## Written task:
Copy out each line of the data below that contains the string "resolution", matching case exactly.

Collection entries:
= = = = =
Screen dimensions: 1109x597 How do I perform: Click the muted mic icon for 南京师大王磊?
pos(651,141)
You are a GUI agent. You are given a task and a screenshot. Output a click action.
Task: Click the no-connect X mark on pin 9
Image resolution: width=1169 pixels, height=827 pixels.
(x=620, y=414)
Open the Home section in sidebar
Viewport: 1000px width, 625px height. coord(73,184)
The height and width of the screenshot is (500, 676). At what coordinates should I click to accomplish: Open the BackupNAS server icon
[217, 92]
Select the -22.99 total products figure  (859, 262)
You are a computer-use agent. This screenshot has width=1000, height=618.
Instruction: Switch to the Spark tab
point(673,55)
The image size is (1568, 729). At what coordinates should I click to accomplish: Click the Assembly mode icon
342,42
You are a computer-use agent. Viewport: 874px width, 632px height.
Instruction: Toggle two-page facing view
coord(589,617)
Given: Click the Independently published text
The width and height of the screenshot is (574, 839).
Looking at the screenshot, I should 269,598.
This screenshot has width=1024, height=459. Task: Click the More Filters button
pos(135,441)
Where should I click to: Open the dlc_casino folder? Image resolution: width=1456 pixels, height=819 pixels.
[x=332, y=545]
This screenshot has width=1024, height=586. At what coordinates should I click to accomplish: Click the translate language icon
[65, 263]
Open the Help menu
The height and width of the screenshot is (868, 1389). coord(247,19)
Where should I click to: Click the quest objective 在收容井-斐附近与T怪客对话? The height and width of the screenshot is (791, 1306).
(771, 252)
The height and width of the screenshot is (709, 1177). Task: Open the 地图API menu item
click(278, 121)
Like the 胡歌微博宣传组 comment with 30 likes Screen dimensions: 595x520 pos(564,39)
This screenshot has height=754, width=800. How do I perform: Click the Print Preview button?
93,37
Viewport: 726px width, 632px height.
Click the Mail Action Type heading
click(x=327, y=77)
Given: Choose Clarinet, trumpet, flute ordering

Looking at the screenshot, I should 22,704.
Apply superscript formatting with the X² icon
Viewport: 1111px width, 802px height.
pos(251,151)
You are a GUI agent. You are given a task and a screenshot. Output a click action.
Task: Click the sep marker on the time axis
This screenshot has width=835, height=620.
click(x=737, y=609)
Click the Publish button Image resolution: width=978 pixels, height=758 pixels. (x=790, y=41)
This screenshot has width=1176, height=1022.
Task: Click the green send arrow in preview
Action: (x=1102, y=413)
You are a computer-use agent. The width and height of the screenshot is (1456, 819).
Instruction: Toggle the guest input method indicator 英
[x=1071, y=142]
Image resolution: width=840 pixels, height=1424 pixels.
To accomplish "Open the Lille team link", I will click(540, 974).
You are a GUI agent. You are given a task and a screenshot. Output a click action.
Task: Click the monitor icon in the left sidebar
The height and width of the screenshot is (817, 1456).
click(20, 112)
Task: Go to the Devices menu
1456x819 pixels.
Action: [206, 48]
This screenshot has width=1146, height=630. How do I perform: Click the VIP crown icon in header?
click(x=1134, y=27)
= = = = =
## The solution:
Image resolution: width=1169 pixels, height=827 pixels.
Where should I click to: Open the dlc_casino folder? Image resolution: width=1456 pixels, height=819 pixels.
Click the Publish button Image resolution: width=978 pixels, height=758 pixels. (x=790, y=41)
Image resolution: width=840 pixels, height=1424 pixels.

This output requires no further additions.